**WHAT YOU WILL DO**
How many lines of the data below contain the string "section"? Reply with the number alone.

Recorded data:
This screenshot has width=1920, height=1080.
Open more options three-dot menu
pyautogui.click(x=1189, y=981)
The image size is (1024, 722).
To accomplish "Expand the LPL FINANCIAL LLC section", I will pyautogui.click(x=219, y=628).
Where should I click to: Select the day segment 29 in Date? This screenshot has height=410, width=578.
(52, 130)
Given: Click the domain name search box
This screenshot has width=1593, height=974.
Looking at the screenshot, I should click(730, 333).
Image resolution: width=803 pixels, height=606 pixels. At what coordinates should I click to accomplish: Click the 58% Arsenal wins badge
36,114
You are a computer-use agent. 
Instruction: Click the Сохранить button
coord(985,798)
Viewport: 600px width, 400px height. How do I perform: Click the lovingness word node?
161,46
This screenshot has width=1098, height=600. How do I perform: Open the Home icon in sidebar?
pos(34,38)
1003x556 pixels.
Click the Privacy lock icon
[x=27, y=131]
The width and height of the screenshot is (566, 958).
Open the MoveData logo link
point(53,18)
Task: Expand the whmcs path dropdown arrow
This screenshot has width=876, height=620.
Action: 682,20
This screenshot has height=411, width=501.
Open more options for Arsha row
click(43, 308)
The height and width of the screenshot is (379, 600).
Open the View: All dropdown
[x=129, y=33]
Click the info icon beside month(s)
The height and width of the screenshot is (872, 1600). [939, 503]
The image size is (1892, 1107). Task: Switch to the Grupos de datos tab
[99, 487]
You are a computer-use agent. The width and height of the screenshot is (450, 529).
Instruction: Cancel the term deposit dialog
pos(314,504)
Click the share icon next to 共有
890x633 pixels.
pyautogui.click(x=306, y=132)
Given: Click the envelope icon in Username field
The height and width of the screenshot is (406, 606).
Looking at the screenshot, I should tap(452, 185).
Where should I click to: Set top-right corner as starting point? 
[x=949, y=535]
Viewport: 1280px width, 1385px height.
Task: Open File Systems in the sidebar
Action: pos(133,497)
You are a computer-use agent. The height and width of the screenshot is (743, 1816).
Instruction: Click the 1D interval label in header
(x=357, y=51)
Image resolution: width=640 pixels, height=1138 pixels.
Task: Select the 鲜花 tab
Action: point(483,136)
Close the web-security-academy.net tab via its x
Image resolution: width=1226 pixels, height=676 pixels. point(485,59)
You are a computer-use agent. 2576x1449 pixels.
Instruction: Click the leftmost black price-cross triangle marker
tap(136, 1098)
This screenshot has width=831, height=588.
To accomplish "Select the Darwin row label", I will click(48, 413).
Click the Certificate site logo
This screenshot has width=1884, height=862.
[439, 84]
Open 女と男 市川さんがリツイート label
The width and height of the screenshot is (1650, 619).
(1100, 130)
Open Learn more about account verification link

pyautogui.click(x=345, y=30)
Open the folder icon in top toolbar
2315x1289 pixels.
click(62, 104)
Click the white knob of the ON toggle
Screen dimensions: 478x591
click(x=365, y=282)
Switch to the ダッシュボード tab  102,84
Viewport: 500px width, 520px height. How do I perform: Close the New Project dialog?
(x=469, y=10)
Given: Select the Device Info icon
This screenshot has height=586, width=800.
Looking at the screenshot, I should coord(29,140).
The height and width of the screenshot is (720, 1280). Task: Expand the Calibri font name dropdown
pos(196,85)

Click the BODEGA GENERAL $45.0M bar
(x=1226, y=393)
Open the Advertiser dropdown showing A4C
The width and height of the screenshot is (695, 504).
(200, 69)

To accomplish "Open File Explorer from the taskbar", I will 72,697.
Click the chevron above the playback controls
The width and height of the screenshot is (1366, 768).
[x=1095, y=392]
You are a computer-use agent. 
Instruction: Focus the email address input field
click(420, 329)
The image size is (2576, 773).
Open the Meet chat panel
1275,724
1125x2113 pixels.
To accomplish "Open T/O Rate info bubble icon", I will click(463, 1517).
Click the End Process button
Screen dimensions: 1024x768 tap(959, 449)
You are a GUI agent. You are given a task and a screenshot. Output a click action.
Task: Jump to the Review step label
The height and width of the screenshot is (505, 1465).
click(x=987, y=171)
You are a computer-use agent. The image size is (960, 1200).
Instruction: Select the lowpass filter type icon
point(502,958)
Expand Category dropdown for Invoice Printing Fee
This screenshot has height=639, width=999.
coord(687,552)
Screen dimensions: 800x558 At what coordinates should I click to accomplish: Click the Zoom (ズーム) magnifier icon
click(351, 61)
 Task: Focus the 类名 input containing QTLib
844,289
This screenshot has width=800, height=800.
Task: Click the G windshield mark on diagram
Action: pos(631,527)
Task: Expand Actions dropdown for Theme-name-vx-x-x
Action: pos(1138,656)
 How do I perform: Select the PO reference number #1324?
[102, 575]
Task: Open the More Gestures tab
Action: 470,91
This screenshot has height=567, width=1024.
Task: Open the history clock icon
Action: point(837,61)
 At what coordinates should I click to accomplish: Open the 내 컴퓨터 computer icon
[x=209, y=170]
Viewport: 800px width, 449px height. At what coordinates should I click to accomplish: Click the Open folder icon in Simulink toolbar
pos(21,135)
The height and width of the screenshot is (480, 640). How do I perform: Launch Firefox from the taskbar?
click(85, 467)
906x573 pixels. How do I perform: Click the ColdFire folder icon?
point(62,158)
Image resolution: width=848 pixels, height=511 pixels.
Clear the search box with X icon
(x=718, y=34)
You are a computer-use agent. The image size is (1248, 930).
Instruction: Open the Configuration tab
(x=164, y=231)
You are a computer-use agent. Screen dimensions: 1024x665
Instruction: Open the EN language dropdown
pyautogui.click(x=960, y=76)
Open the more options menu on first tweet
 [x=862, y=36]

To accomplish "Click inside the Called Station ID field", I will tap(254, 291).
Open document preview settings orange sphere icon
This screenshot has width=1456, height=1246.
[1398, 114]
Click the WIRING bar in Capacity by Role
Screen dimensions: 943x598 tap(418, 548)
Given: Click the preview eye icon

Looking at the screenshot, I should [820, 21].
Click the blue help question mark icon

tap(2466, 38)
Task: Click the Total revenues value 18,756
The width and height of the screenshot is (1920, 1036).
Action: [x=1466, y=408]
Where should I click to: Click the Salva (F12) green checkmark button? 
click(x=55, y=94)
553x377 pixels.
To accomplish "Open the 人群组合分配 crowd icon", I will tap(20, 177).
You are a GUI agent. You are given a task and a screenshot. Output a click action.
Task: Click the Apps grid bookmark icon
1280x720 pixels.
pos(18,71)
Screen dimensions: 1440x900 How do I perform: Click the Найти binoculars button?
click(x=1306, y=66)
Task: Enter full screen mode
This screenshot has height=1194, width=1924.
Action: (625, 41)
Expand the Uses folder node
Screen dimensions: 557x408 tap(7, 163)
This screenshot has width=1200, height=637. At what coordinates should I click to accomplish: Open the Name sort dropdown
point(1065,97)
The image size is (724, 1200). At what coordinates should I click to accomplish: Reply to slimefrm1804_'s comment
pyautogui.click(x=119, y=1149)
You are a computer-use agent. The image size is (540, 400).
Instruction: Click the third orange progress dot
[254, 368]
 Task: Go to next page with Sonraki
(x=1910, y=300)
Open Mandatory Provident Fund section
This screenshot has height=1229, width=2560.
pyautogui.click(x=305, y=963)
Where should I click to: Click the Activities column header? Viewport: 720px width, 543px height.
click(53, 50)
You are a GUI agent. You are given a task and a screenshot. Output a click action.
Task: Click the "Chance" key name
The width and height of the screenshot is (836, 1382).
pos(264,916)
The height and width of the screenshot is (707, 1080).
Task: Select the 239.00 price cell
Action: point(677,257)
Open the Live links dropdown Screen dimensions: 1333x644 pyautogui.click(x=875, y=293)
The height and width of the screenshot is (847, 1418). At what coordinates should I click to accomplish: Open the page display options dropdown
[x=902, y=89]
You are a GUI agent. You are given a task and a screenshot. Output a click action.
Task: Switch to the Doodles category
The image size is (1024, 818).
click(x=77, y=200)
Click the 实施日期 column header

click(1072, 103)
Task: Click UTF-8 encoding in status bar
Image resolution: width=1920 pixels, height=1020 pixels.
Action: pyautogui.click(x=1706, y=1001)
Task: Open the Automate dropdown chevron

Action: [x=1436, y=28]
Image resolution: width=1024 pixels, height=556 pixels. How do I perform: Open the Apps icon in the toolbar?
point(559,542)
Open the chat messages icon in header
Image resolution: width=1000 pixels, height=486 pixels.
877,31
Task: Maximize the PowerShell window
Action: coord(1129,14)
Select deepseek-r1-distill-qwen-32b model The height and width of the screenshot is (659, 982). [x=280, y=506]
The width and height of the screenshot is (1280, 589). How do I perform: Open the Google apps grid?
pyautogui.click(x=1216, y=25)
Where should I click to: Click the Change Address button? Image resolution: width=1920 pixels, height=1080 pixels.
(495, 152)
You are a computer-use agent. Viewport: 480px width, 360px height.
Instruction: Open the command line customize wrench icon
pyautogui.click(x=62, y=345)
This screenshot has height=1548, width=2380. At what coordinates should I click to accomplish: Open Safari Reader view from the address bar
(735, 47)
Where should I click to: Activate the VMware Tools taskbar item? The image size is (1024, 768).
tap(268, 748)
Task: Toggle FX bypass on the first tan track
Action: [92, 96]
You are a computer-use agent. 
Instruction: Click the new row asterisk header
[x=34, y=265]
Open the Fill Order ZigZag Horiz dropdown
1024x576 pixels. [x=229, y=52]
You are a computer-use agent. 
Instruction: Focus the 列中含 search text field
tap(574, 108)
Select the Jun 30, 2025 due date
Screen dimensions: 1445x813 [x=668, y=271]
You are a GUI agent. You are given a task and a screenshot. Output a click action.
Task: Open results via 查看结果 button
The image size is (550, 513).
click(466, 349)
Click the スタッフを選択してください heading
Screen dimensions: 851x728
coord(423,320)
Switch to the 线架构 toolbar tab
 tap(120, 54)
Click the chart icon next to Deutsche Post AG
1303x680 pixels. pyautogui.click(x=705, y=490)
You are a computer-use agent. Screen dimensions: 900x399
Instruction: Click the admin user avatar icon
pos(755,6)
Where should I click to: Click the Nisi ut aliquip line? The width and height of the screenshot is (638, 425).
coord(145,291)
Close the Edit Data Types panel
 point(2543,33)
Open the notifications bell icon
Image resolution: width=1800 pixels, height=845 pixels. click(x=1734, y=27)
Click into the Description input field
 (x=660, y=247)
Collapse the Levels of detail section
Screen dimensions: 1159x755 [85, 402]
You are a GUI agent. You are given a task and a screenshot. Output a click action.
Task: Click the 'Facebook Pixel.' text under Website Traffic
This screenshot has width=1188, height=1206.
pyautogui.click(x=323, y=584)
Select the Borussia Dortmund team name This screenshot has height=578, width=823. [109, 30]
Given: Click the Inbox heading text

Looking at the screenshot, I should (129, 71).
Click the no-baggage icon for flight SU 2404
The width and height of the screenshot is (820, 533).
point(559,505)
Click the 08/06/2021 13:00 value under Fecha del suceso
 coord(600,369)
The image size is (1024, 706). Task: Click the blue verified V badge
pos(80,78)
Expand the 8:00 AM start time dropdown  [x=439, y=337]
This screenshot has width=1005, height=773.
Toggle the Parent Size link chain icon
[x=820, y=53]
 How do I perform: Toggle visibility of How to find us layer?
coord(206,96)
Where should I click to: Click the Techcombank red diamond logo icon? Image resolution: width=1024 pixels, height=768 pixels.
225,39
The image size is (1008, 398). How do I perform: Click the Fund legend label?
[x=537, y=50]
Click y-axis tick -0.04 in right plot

**COMPLETED EXERCISE**
3